##### SELECTED PASSAGE #####

RT-PCR analysis confirmed significant downregulation of the Shh target genes Gli1 and Ptch1, as well as nine Fox family members: Foxa2, Foxb2, Foxc1, Foxc2, Foxd1, Foxe1, Foxf1, Foxf2 and Foxl1 (Fig. 2D). Two additional Fox members (Foxm1 and Foxo1) expressed in the FNP were not differentially expressed in the microarray or as assessed by RT-PCR. These findings demonstrate that inhibition of Shh signaling results in downregulation of a specific subset of Fox genes during cleft lip pathogenesis.

##### DATA FOR REVIEW #####

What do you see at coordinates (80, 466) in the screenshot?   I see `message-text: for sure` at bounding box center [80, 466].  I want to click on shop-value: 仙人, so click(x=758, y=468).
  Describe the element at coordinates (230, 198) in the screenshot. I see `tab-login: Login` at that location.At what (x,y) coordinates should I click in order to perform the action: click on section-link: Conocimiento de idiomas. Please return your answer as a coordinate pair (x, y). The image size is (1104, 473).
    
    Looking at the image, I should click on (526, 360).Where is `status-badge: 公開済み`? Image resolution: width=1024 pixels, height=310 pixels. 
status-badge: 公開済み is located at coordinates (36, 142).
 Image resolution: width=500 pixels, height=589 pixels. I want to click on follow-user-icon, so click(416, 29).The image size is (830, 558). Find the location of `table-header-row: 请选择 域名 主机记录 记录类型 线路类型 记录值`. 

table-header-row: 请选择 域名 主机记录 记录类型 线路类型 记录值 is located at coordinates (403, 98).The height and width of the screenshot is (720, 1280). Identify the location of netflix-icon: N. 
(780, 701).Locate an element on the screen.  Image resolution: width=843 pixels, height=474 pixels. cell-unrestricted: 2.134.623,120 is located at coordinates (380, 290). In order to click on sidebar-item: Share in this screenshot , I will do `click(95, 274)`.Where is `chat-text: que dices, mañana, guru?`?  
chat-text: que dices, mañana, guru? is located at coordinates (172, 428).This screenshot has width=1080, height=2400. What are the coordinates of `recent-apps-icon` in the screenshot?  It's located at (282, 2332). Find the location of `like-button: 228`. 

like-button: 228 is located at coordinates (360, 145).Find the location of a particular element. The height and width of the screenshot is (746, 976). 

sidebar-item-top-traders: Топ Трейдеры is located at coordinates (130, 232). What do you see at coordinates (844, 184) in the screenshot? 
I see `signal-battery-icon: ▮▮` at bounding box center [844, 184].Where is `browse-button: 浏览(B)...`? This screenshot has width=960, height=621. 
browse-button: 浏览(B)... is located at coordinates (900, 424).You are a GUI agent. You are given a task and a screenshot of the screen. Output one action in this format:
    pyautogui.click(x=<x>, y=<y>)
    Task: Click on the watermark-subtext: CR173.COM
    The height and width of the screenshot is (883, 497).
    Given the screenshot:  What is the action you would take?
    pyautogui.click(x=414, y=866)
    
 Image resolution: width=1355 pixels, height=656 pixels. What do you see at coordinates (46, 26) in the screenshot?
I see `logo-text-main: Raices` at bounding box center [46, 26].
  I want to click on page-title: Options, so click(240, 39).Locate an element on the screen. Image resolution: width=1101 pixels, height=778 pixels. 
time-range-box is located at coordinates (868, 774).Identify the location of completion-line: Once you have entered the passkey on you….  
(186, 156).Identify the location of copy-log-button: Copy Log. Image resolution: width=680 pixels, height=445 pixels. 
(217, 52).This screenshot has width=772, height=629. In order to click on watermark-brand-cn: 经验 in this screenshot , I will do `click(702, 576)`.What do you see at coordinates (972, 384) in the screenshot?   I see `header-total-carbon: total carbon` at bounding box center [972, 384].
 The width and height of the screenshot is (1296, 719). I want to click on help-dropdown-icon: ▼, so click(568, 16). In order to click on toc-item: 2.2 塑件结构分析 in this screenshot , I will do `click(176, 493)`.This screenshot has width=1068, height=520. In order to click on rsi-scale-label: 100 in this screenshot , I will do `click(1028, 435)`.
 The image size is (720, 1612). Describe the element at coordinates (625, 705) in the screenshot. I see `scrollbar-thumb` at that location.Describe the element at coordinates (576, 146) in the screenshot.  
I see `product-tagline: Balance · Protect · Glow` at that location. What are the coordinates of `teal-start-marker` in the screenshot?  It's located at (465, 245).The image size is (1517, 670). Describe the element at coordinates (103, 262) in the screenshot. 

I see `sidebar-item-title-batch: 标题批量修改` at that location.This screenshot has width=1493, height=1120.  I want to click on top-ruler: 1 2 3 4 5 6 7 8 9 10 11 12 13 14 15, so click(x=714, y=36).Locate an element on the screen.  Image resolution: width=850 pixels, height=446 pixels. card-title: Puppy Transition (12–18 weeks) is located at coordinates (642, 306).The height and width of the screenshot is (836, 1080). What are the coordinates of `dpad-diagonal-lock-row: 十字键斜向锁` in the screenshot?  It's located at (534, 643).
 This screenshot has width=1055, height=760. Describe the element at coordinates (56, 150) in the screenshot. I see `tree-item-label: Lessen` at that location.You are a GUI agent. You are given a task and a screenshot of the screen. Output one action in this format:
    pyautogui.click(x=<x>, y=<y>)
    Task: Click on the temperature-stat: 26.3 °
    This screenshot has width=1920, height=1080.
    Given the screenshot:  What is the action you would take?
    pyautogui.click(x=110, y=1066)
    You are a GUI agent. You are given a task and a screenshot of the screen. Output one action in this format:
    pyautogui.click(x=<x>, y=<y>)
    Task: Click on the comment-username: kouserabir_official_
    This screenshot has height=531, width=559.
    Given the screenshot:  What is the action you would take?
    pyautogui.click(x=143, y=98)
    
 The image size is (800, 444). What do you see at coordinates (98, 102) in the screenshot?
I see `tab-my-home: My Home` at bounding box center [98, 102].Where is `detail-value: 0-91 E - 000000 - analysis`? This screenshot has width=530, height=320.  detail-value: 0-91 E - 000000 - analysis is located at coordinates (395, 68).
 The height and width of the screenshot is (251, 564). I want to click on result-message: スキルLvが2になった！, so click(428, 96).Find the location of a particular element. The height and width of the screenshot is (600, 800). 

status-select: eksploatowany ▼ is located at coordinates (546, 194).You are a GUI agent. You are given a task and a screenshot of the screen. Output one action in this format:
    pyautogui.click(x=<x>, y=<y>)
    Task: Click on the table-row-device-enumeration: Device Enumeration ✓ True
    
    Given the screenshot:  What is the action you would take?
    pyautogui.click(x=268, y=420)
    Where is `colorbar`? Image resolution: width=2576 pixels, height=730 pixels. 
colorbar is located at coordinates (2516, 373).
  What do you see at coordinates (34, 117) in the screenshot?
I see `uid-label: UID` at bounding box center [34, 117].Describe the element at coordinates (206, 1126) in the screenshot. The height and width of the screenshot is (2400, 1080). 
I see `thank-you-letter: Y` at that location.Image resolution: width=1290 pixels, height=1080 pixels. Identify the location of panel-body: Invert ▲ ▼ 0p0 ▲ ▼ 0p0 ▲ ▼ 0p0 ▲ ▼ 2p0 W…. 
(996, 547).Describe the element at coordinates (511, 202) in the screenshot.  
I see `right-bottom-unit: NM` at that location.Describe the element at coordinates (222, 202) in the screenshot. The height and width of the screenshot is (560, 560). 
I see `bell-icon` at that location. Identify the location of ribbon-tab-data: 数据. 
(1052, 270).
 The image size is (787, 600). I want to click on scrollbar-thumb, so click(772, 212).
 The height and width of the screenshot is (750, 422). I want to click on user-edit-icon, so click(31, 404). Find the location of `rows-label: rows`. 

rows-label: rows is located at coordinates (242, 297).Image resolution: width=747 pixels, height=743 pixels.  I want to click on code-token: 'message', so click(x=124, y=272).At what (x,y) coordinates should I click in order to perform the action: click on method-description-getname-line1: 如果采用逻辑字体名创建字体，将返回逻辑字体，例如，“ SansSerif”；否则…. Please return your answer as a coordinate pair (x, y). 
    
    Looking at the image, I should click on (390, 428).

#####

TASK SET:
**a.** Copy the passage on Shh signaling and Fox genes, starting with "RT-PCR analysis confirmed" and going on through "cleft lip pathogenesis.".
**b.** In the passage on Shh signaling and Fox genes, which two Fox family members expressed in the FNP showed no differential expression?
**c.** Write the next part of the passage on Shh signaling and Fox genes, continuing from its final sentence.

EXERCISE ANSWERS:
**a.**
RT-PCR analysis confirmed significant downregulation of the Shh target genes Gli1 and Ptch1, as well as nine Fox family members: Foxa2, Foxb2, Foxc1, Foxc2, Foxd1, Foxe1, Foxf1, Foxf2 and Foxl1 (Fig. 2D). Two additional Fox members (Foxm1 and Foxo1) expressed in the FNP were not differentially expressed in the microarray or as assessed by RT-PCR. These findings demonstrate that inhibition of Shh signaling results in downregulation of a specific subset of Fox genes during cleft lip pathogenesis.

**b.** Foxm1 and Foxo1.

**c.**
Shh pathway activity and Foxf2 expression correspond with mesenchymal cell proliferation in the MNP

We next characterized the spatiotemporal expression domains of the identified Fox genes during early upper lip development. Because SHH ligand from the ectoderm signals to adjacent cranial neural crest cell (cNCC)-derived mesenchyme, we focused on Fox genes expressed in the mesenchyme of the FNP and MNP. Section ISH analysis revealed seven Fox genes expressed in the mesenchyme of the ventral FNP: Foxb2, Foxc1, Foxc2, Foxd1, Foxf1, Foxf2 and Foxl1 (Fig. 3). In most cases, expression persisted through GD10 and GD11 in the mesenchyme of the MNP tissue that forms the median aspect of the upper lip. The expression domains of Foxf1 and Foxf2 closely approximated with that of the canonical Shh target gene Gli1. As previously reported, Foxa2 expression was localized to the neuroectoderm, while Foxe1 expression was observed in the surface ectoderm of the facial primordia (data not shown) (Moreno et al., 2009; Ruiz i Altaba et al., 1993; Sasaki and Hogan, 1994).

Fig. 3.

Fig. 3.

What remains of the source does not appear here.